Suatu malam, Akari melihat ibunya terlihat sangat lelah setelah bekerja sambilan lagi. Ibu Akari tersenyum meyakinkan, tetapi matanya tidak bisa menyembunyikan keletihan.
"Ibu, jangan terlalu memaksakan diri," tegur Akari dengan nada khawatir, "Uang sekolahku memang mahal, tapi Ibu harus istirahat. Aku tidak mau Ibu sakit."
Ibunya hanya tertawa dan mengusap kepala Akari, "Tidak apa-apa, Nak. Demi masa depanmu. Ibu dan Ayah senang melihatmu di sana."
Ayahnya, yang selama ini diam mendengarkan, meletakkan sumpitnya. "Nak, Ayah mau bertanya jujur," Ayah menatap Akari dengan lembut, "Apa kamu benar-benar suka bersekolah di Akademi itu?"
Pertanyaan itu seketika membuat Akari terdiam. Semua kebohongan yang ia bangun terasa menusuk. Ia ingat coretan di mejanya, tumpahan kopi di jaketnya, dan cemoohan "sok jual mahal" yang ia dengar hari ini.
Akari memandang wajah lelah kedua orang tuanya yang tersenyum padanya, penuh harapan, wajah yang bekerja keras hanya untuk memberinya kesempatan terbaik.
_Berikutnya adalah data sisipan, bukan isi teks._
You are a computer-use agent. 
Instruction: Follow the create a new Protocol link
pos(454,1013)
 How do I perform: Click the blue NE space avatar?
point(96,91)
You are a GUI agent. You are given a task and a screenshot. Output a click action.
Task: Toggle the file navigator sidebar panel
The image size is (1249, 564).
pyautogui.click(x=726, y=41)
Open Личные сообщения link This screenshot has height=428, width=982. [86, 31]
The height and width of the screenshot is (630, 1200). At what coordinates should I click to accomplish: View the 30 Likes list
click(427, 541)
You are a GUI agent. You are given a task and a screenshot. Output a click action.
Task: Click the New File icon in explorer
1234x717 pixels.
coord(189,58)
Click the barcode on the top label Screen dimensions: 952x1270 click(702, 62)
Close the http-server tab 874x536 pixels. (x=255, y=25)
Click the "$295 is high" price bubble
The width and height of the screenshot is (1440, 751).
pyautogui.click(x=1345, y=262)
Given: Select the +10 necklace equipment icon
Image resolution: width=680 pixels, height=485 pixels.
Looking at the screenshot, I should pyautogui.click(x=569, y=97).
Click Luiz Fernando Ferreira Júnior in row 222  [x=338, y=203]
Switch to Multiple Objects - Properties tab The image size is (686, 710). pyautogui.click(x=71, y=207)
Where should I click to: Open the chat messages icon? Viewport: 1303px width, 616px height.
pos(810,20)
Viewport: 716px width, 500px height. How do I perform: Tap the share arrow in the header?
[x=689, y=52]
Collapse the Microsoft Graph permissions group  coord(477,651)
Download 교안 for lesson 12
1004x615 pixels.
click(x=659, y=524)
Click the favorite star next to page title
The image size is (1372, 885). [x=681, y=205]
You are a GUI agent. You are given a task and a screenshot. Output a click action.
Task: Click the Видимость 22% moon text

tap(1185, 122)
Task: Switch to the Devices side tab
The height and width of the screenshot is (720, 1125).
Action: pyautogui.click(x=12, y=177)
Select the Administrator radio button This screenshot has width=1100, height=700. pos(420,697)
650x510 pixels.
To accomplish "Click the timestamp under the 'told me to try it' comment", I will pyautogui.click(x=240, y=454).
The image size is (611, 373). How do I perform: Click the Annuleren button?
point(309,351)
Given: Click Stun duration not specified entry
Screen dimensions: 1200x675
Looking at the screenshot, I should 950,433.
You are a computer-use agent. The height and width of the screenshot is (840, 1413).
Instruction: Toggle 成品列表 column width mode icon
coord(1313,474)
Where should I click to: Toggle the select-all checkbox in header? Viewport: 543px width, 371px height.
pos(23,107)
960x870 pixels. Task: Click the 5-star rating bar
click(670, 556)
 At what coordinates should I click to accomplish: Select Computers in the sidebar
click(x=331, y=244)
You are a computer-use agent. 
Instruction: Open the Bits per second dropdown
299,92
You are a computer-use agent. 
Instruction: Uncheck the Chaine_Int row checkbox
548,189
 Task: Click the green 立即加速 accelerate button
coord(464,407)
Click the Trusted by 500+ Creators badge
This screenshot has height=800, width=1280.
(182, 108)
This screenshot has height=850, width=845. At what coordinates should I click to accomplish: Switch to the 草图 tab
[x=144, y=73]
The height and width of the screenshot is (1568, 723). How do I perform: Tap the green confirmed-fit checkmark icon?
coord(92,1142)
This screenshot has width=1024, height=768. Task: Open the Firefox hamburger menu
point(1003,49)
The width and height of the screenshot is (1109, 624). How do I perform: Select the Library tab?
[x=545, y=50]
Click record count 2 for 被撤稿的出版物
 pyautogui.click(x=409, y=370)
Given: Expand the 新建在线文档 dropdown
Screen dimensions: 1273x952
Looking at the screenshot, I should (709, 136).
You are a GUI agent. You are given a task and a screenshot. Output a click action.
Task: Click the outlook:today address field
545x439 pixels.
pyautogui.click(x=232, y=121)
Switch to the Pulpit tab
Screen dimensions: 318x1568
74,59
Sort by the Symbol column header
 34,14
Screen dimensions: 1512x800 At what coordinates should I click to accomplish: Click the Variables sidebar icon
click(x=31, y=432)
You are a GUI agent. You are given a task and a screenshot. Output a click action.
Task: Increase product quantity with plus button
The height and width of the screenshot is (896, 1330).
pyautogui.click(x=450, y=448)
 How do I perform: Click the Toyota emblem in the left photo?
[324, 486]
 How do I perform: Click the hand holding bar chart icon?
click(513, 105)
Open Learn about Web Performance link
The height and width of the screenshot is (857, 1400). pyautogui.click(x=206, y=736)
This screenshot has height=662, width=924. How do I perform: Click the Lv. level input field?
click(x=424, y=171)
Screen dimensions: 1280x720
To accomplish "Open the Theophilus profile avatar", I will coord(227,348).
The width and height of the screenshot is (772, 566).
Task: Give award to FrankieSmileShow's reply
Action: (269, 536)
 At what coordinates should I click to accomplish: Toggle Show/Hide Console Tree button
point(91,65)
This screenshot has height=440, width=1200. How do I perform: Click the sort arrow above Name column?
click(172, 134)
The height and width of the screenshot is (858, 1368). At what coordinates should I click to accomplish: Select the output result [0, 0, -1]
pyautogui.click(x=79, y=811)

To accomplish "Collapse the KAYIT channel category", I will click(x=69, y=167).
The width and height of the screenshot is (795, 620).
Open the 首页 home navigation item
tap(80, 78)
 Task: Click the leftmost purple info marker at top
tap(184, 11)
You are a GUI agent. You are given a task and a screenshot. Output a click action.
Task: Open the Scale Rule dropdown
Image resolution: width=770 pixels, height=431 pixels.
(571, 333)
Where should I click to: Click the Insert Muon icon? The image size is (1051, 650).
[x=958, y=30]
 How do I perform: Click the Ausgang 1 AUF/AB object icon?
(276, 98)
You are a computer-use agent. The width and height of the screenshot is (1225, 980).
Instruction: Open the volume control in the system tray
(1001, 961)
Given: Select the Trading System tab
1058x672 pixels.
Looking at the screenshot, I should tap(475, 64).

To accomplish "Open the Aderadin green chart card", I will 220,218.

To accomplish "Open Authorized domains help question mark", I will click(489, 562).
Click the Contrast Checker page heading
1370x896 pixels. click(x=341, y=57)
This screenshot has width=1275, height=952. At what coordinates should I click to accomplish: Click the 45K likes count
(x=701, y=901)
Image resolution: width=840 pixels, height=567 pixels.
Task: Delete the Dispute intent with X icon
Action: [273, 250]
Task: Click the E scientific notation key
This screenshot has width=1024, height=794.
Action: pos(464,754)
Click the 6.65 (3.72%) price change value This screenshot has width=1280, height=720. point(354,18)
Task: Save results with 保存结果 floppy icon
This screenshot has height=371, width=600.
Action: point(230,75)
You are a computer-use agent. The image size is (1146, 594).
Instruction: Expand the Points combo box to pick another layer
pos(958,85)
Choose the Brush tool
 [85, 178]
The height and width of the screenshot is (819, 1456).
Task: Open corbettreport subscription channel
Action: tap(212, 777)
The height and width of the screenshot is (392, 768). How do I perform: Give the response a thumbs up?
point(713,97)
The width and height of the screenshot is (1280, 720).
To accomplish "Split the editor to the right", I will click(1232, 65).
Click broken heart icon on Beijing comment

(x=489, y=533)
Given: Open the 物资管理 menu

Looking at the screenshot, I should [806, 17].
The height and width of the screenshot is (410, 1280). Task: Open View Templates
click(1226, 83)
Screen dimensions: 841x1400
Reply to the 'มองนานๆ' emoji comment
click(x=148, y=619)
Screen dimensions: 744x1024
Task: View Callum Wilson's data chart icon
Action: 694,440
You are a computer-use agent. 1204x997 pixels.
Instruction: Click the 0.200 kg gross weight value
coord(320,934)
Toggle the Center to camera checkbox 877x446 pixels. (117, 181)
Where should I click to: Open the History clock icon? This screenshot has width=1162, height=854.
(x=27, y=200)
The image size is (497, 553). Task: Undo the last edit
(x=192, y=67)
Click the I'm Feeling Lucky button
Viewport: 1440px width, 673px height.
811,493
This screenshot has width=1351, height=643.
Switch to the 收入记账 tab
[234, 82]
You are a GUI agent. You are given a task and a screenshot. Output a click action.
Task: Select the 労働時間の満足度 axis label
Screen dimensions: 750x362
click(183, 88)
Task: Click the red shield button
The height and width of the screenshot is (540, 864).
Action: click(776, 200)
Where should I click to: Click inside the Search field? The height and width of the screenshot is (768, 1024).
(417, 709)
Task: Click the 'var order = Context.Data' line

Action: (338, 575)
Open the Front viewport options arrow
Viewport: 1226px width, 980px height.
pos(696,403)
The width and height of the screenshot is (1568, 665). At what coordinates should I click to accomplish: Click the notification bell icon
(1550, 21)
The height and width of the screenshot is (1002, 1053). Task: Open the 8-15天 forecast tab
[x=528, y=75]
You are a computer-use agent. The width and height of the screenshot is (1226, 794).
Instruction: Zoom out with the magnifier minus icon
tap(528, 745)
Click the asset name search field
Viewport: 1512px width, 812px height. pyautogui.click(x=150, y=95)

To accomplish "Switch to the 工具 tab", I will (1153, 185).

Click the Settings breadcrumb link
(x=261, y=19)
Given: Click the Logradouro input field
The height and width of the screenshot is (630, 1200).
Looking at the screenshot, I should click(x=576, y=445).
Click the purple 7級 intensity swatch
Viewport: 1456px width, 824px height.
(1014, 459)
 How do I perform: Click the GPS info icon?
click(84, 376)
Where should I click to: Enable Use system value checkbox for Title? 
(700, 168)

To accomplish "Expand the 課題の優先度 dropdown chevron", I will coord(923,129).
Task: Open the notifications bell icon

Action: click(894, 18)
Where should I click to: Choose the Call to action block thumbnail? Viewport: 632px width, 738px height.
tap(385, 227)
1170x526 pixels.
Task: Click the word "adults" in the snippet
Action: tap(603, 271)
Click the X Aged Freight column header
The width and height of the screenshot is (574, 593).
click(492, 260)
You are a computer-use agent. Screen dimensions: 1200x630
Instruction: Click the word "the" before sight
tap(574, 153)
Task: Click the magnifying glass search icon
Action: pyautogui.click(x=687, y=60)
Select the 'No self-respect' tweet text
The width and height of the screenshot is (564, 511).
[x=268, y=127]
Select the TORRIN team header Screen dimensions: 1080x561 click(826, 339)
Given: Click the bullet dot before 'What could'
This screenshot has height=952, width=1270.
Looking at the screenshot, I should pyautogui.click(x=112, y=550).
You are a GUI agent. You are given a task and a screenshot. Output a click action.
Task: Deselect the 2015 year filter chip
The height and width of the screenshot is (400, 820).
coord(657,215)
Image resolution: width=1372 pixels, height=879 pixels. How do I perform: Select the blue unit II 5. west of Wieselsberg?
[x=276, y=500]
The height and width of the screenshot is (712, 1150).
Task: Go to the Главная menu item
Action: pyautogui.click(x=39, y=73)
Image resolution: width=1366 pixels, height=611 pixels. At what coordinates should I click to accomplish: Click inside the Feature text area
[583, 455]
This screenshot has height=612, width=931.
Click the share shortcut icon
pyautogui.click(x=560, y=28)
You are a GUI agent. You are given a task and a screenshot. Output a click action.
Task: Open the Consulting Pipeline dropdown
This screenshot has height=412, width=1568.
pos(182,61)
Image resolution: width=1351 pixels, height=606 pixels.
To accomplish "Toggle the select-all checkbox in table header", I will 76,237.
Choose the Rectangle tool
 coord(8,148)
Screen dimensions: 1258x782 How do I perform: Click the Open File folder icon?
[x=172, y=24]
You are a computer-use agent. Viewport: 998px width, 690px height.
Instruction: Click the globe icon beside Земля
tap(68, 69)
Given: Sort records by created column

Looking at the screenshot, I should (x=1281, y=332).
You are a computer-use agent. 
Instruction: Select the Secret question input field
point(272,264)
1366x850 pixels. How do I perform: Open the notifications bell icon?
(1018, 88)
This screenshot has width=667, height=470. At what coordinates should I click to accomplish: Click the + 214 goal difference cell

Akari tahu, jawaban jujur akan menghancurkan senyum itu. Ia tidak ingin mereka kecewa, apalagi menyalahkan diri sendiri karena telah memaksanya.
Akari menarik napas, tersenyum lebar—senyum paling palsu yang pernah ia pamerkan—dan menjawab:
"Tentu saja, Ayah! Akari suka sekali! Kendo di sana bagus, dan aku janji akan lulus dengan nilai terbaik!"
Ia berhasil. Kedua orang tuanya tersenyum dan tertawa lega, bahagia melihatnya bahagia. Mereka melanjutkan makan malam, dan Akari menatap mereka, berjanji pada dirinya sendiri bahwa ia akan melakukan apa pun agar kedua orang tuanya tetap tersenyum dan tertawa—meskipun itu berarti ia harus menanggung semua penderitaan sendirian.